Read Antonelli - 03 - The Judgment Online

Authors: D. W. Buffa

Tags: #Fiction, #Mystery & Detective, #General, #Legal

Antonelli - 03 - The Judgment (8 page)

” ‘He was my father,’ she explained. ‘He told me it was the way he could show me how much he loved me. He told me it had to be our secret.’

” ‘That wasn’t the only reason though, was it?’

“Her eyes were fixed on mine, and she did not open her mouth.

We had been over all of this before. We both knew what she was going to say. She kept looking at me, and then I realized what she was doing. She was waiting for me, waiting until she was sure I was ready. She had seen it the first time she told me, the stunned disbelief, the awkward embarrassment, and she did not want that to happen to me again. It had become second nature to treat adults like children. I smiled at her and repeated the question.

” ‘That wasn’t the only reason, was it?’

” ‘No. The real reason is that I didn’t want it to stop. I liked it. That’s what everyone forgets. Sex feels good.’

“It was so deathly quiet in that courtroom that I swear you could have heard a heartbeat if you had been able to take your eyes off this woman-child on the witness stand.

” ‘But despite that, there were times when you wanted it to stop, weren’t there?’

“She hesitated, and beneath that air of worldly self-confidence there was the first glimpse of doubt. No, not doubt, certainty. She knew that it was wrong, and she knew—or she thought she knew—she could have stopped it.

” ‘Yes,’ she said, looking down at her close-clipped schoolgirl hands. ‘Sometimes I’d ask him not to.’

“It was like trespassing on evil, asking those questions. I had the strange sensation of engaging in some utterly depraved private vice.

” ‘What would he do, when you asked him not to?’

“She lifted her head, a lost look in her eyes. ‘He’d leave.’

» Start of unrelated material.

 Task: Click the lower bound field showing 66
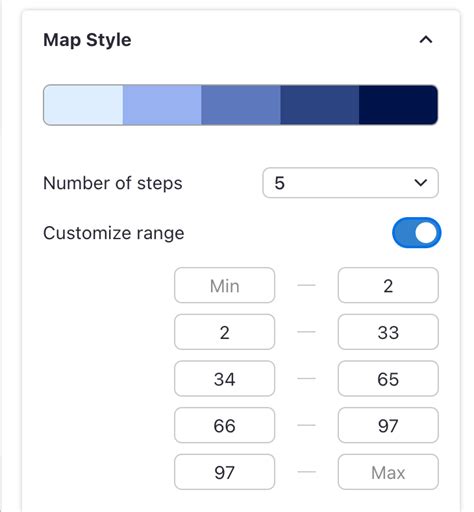tap(225, 425)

“We were in the dark, just the two of us, falling down a bottomless black hole. ‘What would happen then?’

” ‘He’d come back.’

” ‘And then?’

” ‘And then he’d sit on the edge of the bed and tell me that he knew I really wanted to, and that it was all right because a lot of people did the same thing; and he’d tell me that he really loved me and that there was nothing to worry about because it was always going to be our secret. And he’d tell me that he’d never do anything I didn’t want him to.’

” ‘And then?’

” ‘And then I’d do what he wanted.’

” ‘But only after he made you believe it was really what you wanted?’

” ‘Yes.’

” ‘You thought it was wrong?’

“With a gesture almost identical to the one her mother had used, she bit her lip and nodded. ‘Yes.’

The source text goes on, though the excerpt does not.